Darf der Arbeitgeber auf den nächsten Gehaltslauf verweisen?
Nur wenn das im Vergleich ausdrücklich vereinbart ist. Eine Regel, nach der eine Abfindung automatisch erst beim nächsten Gehaltslauf zu zahlen wäre, existiert nach dem LAG Niedersachsen (5 Ta 165/26) nicht.
Was kann der Arbeitnehmer tun, wenn die Abfindung ausbleibt?
Nach Fälligkeit zur Zahlung auffordern lassen und aus dem Vergleich vollstrecken (§ 794 Abs. 1 Nr. 1 ZPO). Die notwendigen Vollstreckungskosten und die Verzugszinsen trägt der Arbeitgeber (§ 788 Abs. 1 ZPO, § 288 Abs. 1 BGB).

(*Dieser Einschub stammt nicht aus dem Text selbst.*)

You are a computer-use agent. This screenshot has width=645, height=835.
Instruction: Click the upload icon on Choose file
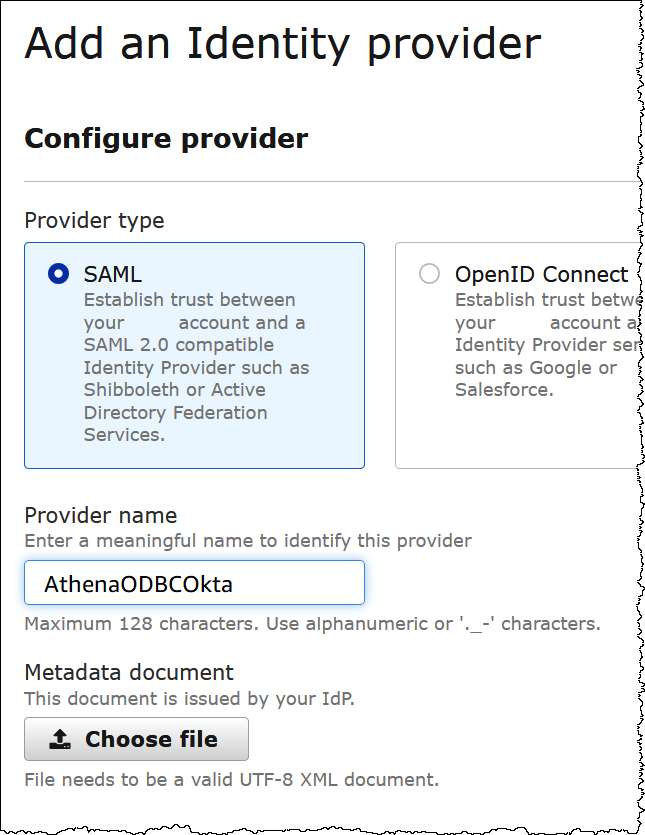coord(60,740)
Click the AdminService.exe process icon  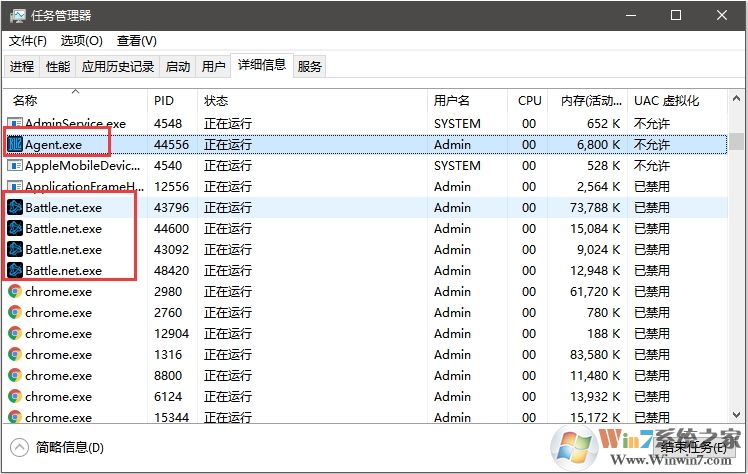point(15,124)
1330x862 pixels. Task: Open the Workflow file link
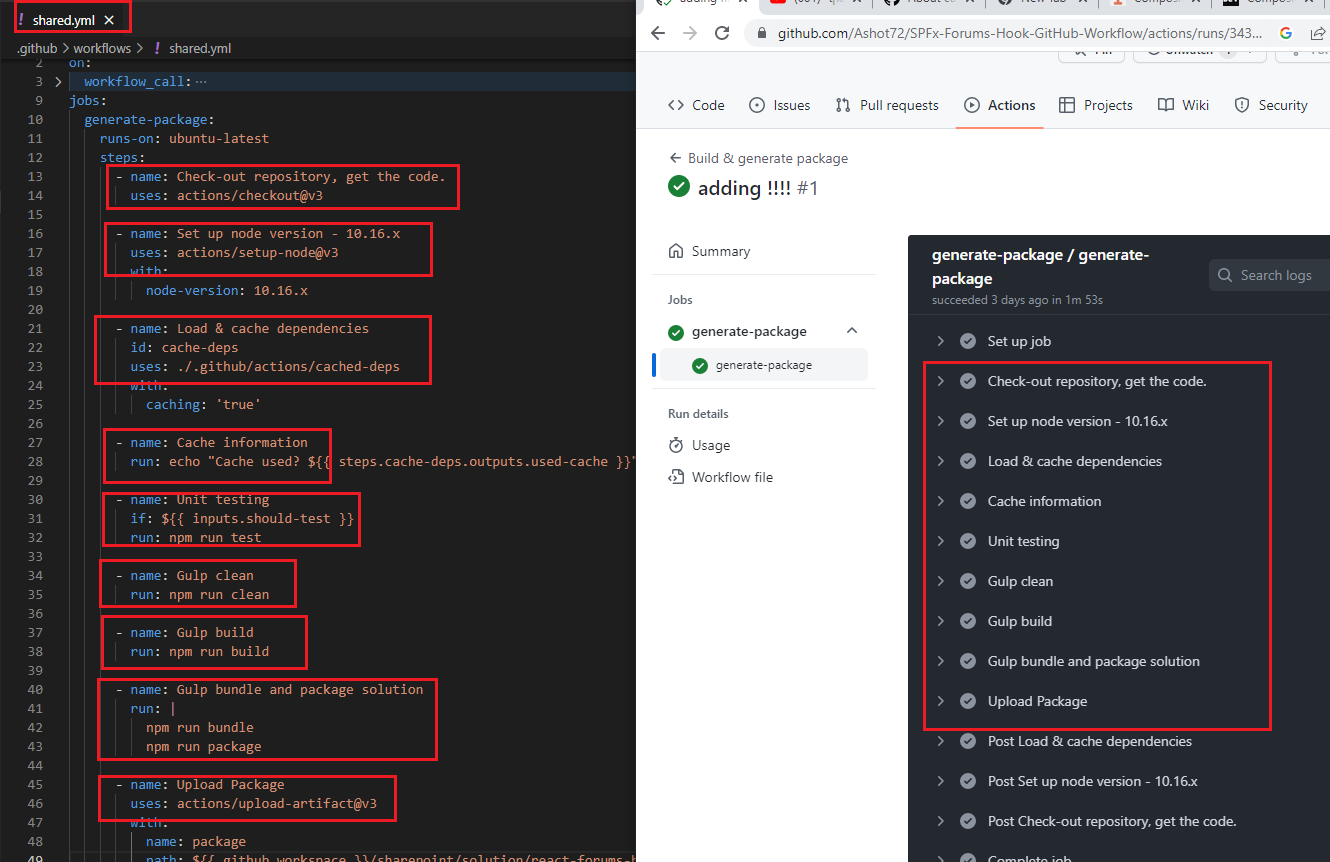731,477
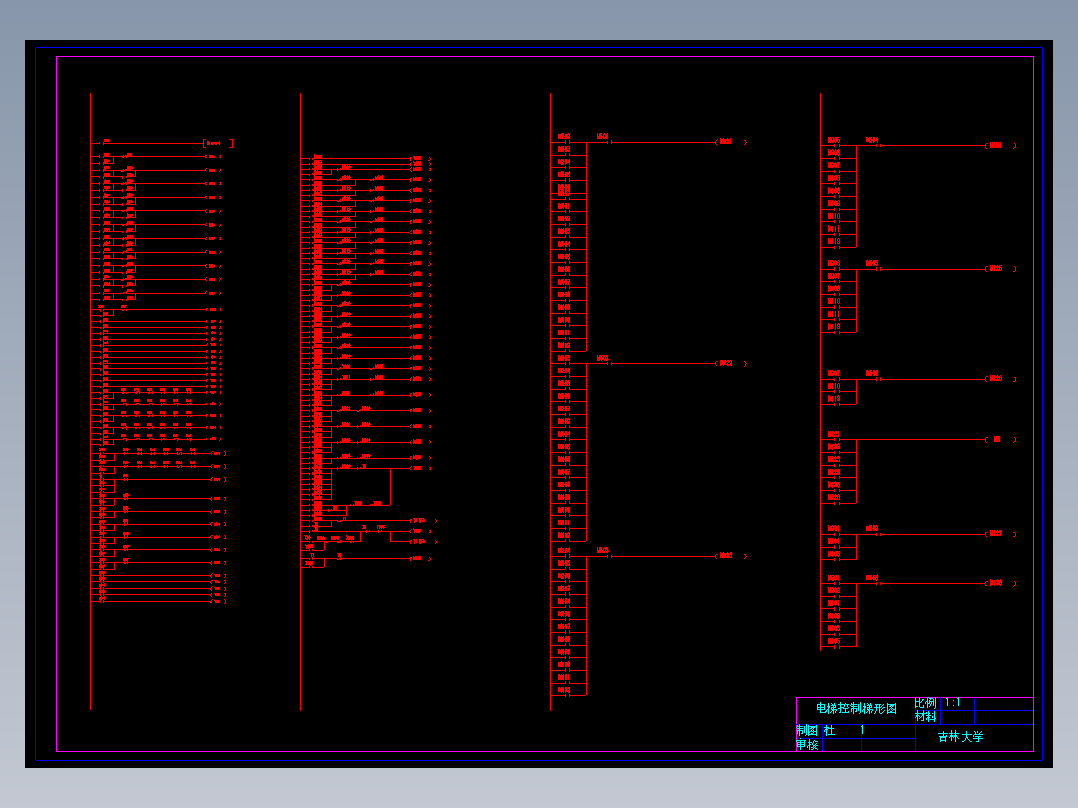This screenshot has width=1078, height=808.
Task: Click the M126 output coil
Action: (x=1000, y=379)
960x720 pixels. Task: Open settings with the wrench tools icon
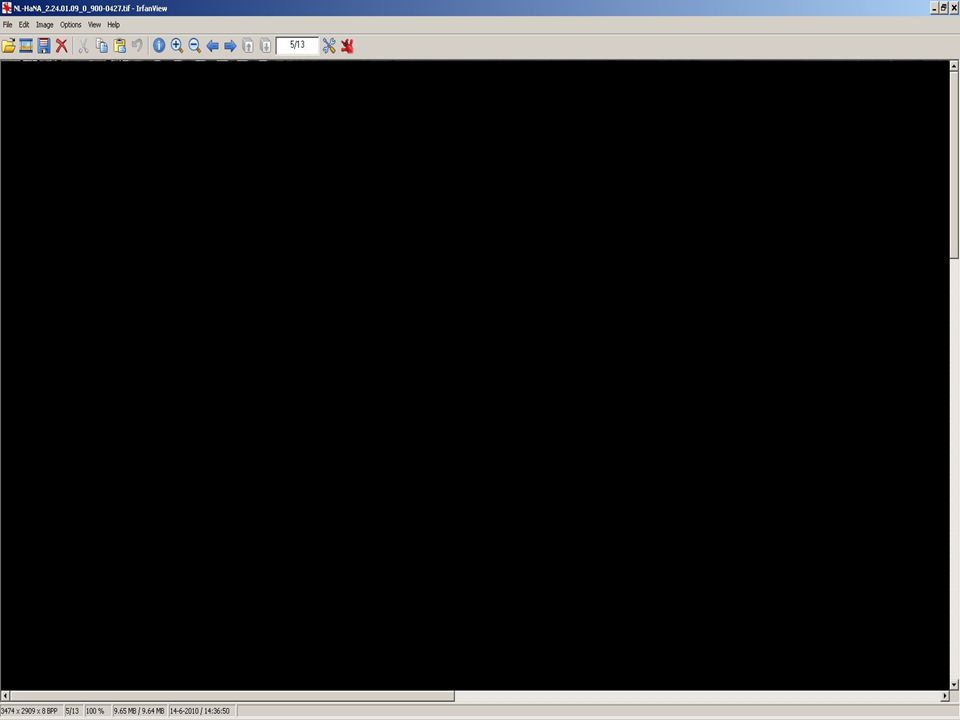(x=329, y=46)
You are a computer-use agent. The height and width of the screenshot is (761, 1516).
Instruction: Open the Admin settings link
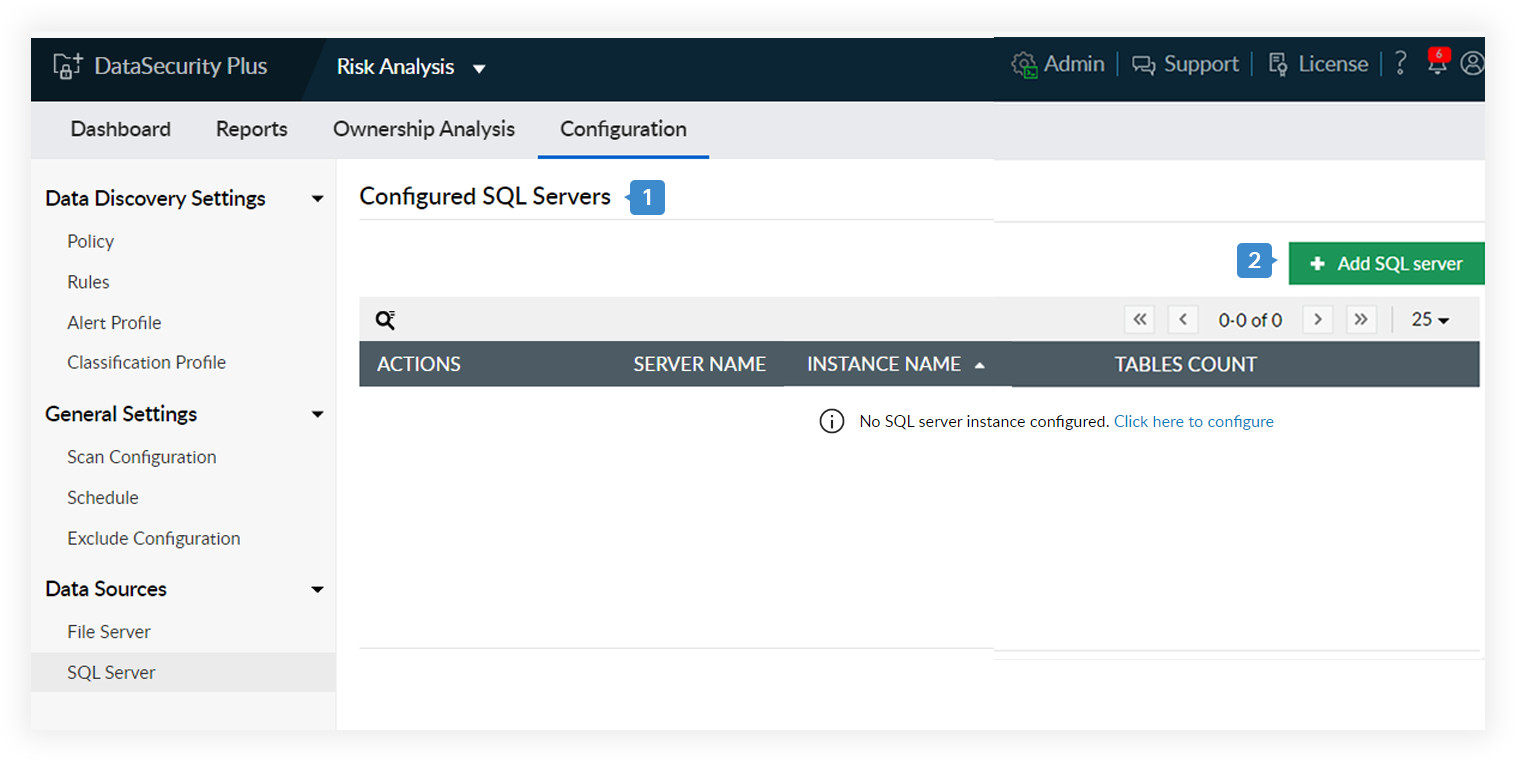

Ab wann fallen Verzugszinsen an?
Regelmäßig ab der Mahnung nach Eintritt der Fälligkeit (§ 286 Abs. 1 BGB). Nennt der Vergleich ein kalendermäßiges Zahlungsdatum, beginnt der Verzug ohne Mahnung mit dessen Ablauf (§ 286 Abs. 2 Nr. 1 BGB). Der Zinssatz beträgt fünf Prozentpunkte über dem Basiszinssatz (§ 288 Abs. 1 BGB).
Besteht nach einer bestimmten Betriebszugehörigkeit automatisch ein Anspruch auf Abfindung?
Nein. Die Abfindung beruht in der Regel auf einem Vergleich oder einem Aufhebungsvertrag. Einen gesetzlichen Anspruch gewährt § 1a KSchG nur bei einer betriebsbedingten Kündigung mit entsprechendem Hinweis des Arbeitgebers im Kündigungsschreiben — in Höhe von 0,5 Monatsverdiensten je Beschäftigungsjahr (§ 1a Abs. 2 KSchG).
Grundlage des Beitrags: LAG Niedersachsen, Beschluss vom 07.07.2026 – 5 Ta 165/26 (ECLI:DE:LAGNI:2026:0707.5Ta165.26.00), Vorinstanz: ArbG Hannover, Beschluss vom 29.05.2026 – 1 Ca 133/25. Stand: September 2026. Der Beitrag dient der allgemeinen Information und ersetzt keine Rechtsberatung im Einzelfall.